Sign up for The Moz Top 10, a semimonthly mailer updating you on the top ten hottest pieces of SEO news, tips, and rad links uncovered by the Moz team. Think of it as your exclusive digest of stuff you don’t have time to hunt down but want to read!

[ccw-atrib-link]

How to Use Server Log Analysis for Technical SEO

Posted by SamuelScott

It’s ten o’clock. Do you know where your logs are?

I’m introducing this guide with a pun on a common public-service announcement that has run on late-night TV news broadcasts in the United States because log analysis is something that is extremely newsworthy and important.

If your technical and on-page SEO is poor, then nothing else that you do will matter. Technical SEO is the key to helping search engines to crawl, parse, and index websites, and thereby rank them appropriately long before any marketing work begins.

The important thing to remember: Your log files contain the only data that is 100% accurate in terms of how search engines are crawling your website. By helping Google to do its job, you will set the stage for your future SEO work and make your job easier. Log analysis is one facet of technical SEO, and correcting the problems found in your logs will help to lead to higher rankings, more traffic, and more conversions and sales.

Here are just a few reasons why:

  • Too many response code errors may cause Google to reduce its crawling of your website and perhaps even your rankings.
  • You want to make sure that search engines are crawling everything, new and old, that you want to appear and rank in the SERPs (and nothing else).
  • It’s crucial to ensure that all URL redirections will pass along any incoming “link juice.”

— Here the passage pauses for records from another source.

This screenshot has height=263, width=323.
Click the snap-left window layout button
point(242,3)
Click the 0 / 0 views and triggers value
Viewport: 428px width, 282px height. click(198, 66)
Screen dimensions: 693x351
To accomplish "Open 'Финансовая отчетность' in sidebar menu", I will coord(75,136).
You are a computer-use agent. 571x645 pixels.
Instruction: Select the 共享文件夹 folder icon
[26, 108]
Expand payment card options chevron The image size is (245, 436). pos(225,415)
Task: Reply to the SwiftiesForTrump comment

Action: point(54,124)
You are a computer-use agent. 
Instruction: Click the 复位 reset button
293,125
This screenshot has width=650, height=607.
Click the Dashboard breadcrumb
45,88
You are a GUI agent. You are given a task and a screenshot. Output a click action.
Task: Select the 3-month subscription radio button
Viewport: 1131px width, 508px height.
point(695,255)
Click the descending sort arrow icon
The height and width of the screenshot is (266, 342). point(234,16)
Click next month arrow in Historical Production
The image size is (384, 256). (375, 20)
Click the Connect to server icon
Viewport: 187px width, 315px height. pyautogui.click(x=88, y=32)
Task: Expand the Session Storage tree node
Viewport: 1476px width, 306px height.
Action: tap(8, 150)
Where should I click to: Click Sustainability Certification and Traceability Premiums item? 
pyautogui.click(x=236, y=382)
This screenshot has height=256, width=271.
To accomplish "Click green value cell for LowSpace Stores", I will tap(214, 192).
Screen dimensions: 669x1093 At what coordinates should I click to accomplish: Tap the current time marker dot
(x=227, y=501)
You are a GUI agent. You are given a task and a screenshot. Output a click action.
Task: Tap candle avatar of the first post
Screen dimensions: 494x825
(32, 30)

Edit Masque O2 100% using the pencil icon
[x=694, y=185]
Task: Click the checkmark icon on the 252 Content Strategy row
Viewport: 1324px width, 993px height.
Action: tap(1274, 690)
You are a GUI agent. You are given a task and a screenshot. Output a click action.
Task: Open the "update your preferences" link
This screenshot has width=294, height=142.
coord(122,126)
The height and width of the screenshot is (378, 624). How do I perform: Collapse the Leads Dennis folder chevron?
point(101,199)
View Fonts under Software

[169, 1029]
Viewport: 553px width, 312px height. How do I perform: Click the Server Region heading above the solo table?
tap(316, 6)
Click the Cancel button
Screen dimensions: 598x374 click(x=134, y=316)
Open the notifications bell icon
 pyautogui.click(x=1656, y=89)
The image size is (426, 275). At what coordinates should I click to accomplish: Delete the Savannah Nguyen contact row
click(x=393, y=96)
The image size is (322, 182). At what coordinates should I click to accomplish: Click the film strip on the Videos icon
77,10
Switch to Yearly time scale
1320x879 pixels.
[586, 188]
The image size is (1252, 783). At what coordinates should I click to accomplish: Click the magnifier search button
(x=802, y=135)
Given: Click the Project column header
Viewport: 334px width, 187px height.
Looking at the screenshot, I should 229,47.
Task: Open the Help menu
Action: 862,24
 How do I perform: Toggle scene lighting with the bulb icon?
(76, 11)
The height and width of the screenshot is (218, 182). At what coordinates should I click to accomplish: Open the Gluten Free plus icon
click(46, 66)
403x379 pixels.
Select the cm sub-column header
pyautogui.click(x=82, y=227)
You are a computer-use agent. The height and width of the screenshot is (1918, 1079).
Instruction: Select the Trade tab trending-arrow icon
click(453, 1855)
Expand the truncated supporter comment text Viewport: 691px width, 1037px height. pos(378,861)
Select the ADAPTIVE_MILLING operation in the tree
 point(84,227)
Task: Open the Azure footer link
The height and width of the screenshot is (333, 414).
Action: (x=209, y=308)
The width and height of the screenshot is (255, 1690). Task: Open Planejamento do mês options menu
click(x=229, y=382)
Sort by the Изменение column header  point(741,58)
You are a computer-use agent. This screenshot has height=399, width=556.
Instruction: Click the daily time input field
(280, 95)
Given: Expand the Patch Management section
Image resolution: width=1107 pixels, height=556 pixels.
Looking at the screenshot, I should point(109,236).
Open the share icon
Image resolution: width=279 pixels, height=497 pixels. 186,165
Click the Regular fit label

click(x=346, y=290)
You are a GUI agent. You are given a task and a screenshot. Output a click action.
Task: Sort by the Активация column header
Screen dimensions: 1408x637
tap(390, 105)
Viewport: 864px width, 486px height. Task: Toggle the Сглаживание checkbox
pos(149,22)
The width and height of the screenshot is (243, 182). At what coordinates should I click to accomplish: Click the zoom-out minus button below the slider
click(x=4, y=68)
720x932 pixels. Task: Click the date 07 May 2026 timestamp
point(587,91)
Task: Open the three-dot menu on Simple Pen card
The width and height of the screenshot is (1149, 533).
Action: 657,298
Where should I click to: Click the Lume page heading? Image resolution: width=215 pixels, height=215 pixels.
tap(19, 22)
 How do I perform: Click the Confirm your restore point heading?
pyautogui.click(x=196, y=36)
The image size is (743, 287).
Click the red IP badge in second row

However, log analysis is something that is unfortunately discussed all too rarely in SEO circles. So, here, I wanted to give the Moz community an introductory guide to log analytics that I hope will help. If you have any questions, feel free to ask in the comments!

What is a log file?

Computer servers, operating systems, network devices, and computer applications automatically generate something called a log entry whenever they perform an action. In a SEO and digital marketing context, one type of action is whenever a page is requested by a visiting bot or human.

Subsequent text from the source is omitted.